Fourth, we live in a world of experts. When a world-shattering event happens, everyone becomes an expert in the area. As Twitter was overpopulated by PhDs in medicine and biology during the pandemic, now everyone is an expert on banking in Finance. This disease seems to be especially widespread in Silicon Valley Land. One tended to remind some VCs, Entrepreneurs, or Angel Investors that living in Silicon Valley land does not make them experts outside their expertise, whatever that might be.

To summarise, a tap on the bank happens fast. It is driven by fear initiated on online platforms. Contagion is instituted by a herd of experts on social media who form their opinion in online echo chambers. Meanwhile, the tapping on the bank starts. The reinforcement leads to a reflective cycle—more fear through faster extreme information spread online. The tapping becomes more and more and more with every reflexive cycle. The process breaks when the bank can no longer pay out the deposits, and the government must come to the rescue. The base pattern is similar to that of a traditional bank run, but the nuances are different, and the speed with which the events happen makes it a dangerous threat to the modern banking system.
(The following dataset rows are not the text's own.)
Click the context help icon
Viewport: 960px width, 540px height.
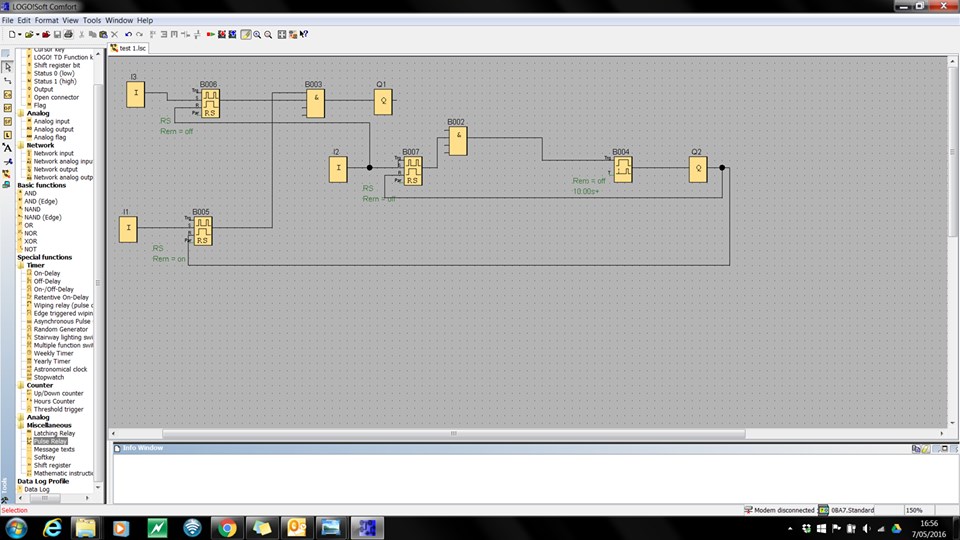coord(304,34)
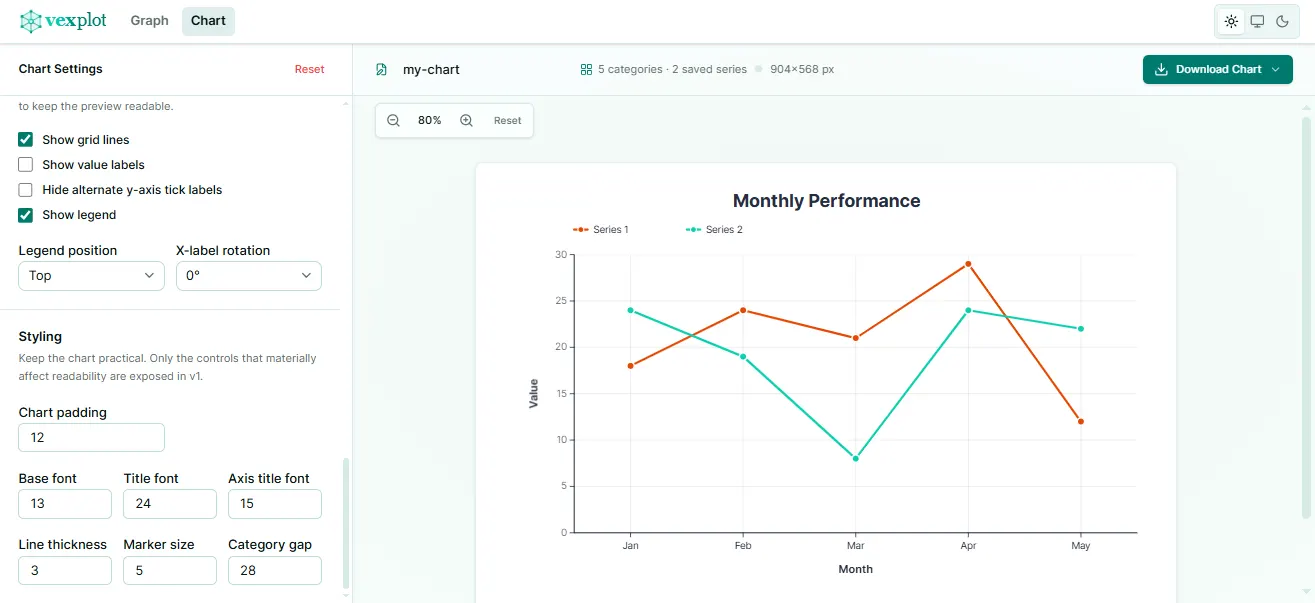Zoom out using the magnifier minus icon
This screenshot has width=1315, height=603.
(394, 120)
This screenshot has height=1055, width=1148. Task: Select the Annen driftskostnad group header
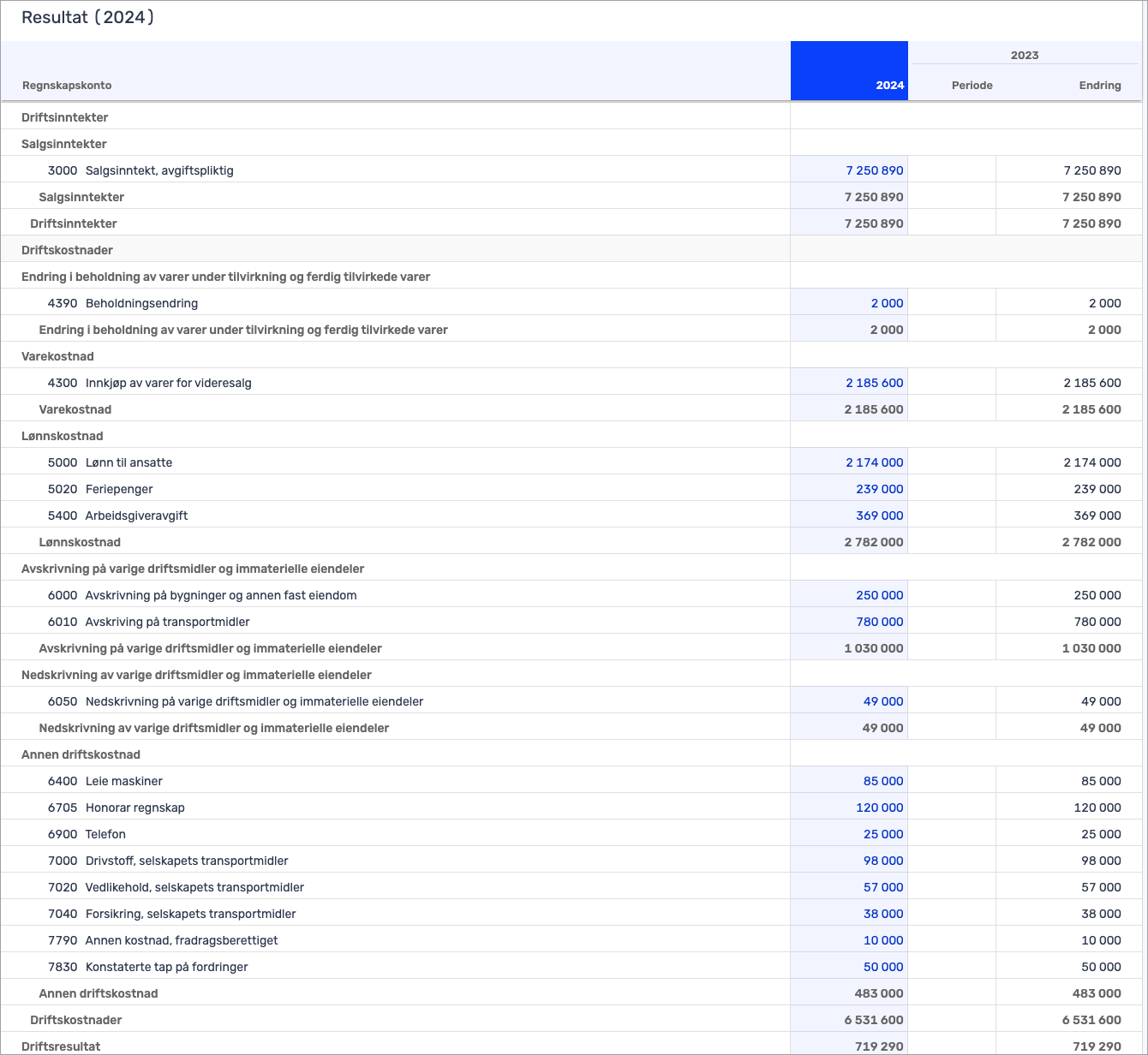(x=81, y=754)
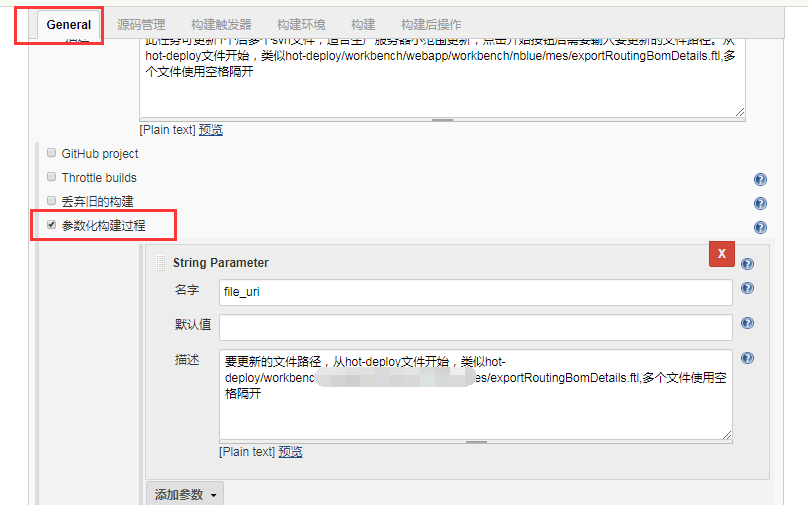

What does the first tap on the bank mean for the banking system? Banks and regulators need to adapt. We likely need to rethink our approach to capital requirements and banking regulation. If customers can pull a quarter of the bank’s total assets in half a day, it is not enough to have capital requirements of 10%. This is especially true if banks sit on unrealised losses. Jeffrey D. Gordon, in his piece “Financial Institution Innovation Needed in Silicon Valley”, suggests two measures: “(1) deposit commitments with a penalty for early withdrawal and (2) mutual stock ownership by depositors that zeros out upon early deposit withdrawal”. A discussion of possible new regulations warrants an own essay. But one can conclude that non-mobile banking regulation does not work in the mobile age. Regulators must keep up with technological change, especially in the financial sector. The repercussions will be felt throughout the real economy if they cannot. The problem lies deeper than financial or banking regulation. It is fundamentally the race between technological innovation and regulation. Silicon Valley bank was only the first example. It would be foolish to believe it will be the last.